Book Synopsis Monthly Catalog of United States Government Publications by :
Download or read book Monthly Catalog of United States Government Publications written by and published by . This book was released on 1979 with total page 1066 pages. Available in PDF, EPUB and Kindle. Book excerpt:
Book Synopsis Manager's Guide for Improving Productivity by : Edward Koenig
Download or read book Manager's Guide for Improving Productivity written by Edward Koenig and published by . This book was released on 1980 with total page 32 pages. Available in PDF, EPUB and Kindle. Book excerpt:
Book Synopsis Personnel Literature by : United States. Office of Personnel Management. Library
Download or read book Personnel Literature written by United States. Office of Personnel Management. Library and published by . This book was released on 1979 with total page 744 pages. Available in PDF, EPUB and Kindle. Book excerpt:
Book Synopsis The Federal Civil Service: History, Organization and Activities by :
Download or read book The Federal Civil Service: History, Organization and Activities written by and published by . This book was released on 1979 with total page 86 pages. Available in PDF, EPUB and Kindle. Book excerpt:
Download or read book Walter Gordon written by Walter Gordon and published by Formac Publishing Company. This book was released on 1983 with total page 422 pages. Available in PDF, EPUB and Kindle. Book excerpt: The biography of a gentle, passionate patriot who became an Ottawa insider and fought for his vision of an independent Canada.
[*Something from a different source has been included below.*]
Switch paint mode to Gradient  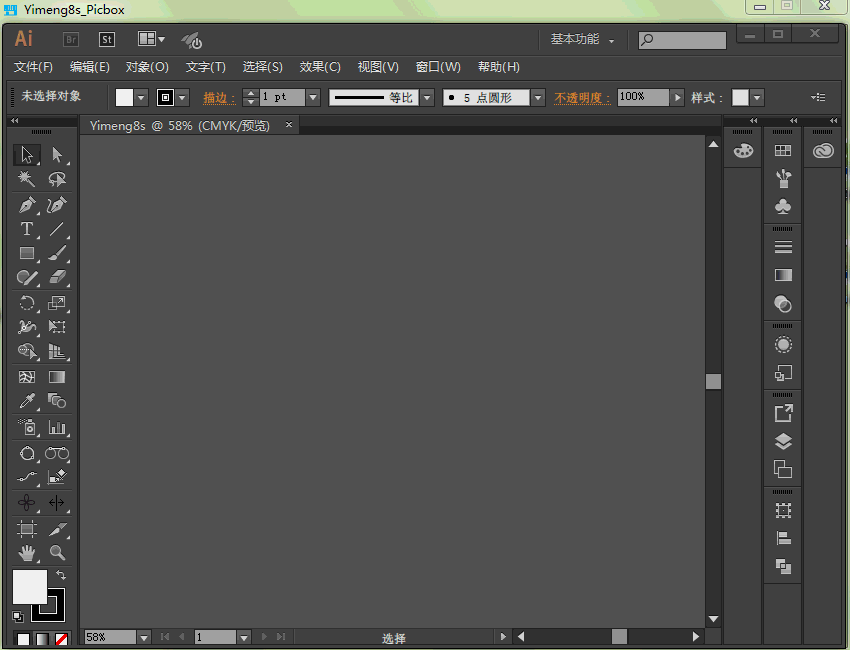pyautogui.click(x=42, y=638)
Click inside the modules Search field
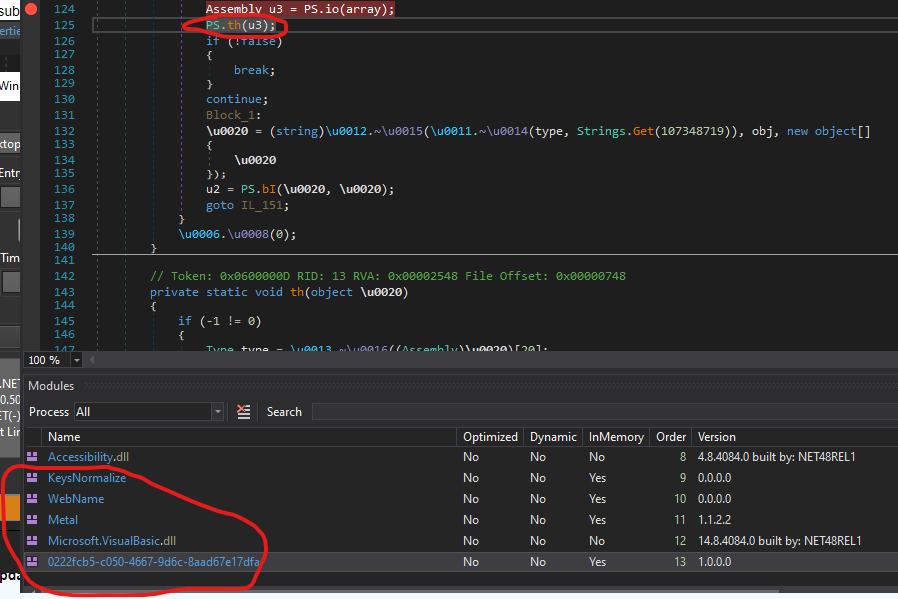 point(600,412)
Book Synopsis Intergovernmental Personnel Notes by :
Download or read book Intergovernmental Personnel Notes written by and published by . This book was released on 1979 with total page 28 pages. Available in PDF, EPUB and Kindle. Book excerpt:
Book Synopsis Monthly Catalog of United States Government Publications by : United States. Superintendent of Documents
Download or read book Monthly Catalog of United States Government Publications written by United States. Superintendent of Documents and published by . This book was released on 1968 with total page 1122 pages. Available in PDF, EPUB and Kindle. Book excerpt:
Book Synopsis Personnel Management in State and Local Governments by : United States. Office of Personnel Management. Library
Download or read book Personnel Management in State and Local Governments written by United States. Office of Personnel Management. Library and published by . This book was released on 1979 with total page 80 pages. Available in PDF, EPUB and Kindle. Book excerpt:
Book Synopsis The Federal Civil Service--history, Organization and Activities by : United States. Office of Personnel Management. Library
Download or read book The Federal Civil Service--history, Organization and Activities written by United States. Office of Personnel Management. Library and published by . This book was released on 1980 with total page 36 pages. Available in PDF, EPUB and Kindle. Book excerpt:
Download or read book The American Year Book written by and published by . This book was released on 1917 with total page 888 pages. Available in PDF, EPUB and Kindle. Book excerpt:
Book Synopsis Monthly Catalogue, United States Public Documents by :
Download or read book Monthly Catalogue, United States Public Documents written by and published by . This book was released on 1979 with total page 1256 pages. Available in PDF, EPUB and Kindle. Book excerpt:
Author : Publisher : ISBN 13 :087154668X Total Pages :260 pages Book Rating :4.8/5 (715 download)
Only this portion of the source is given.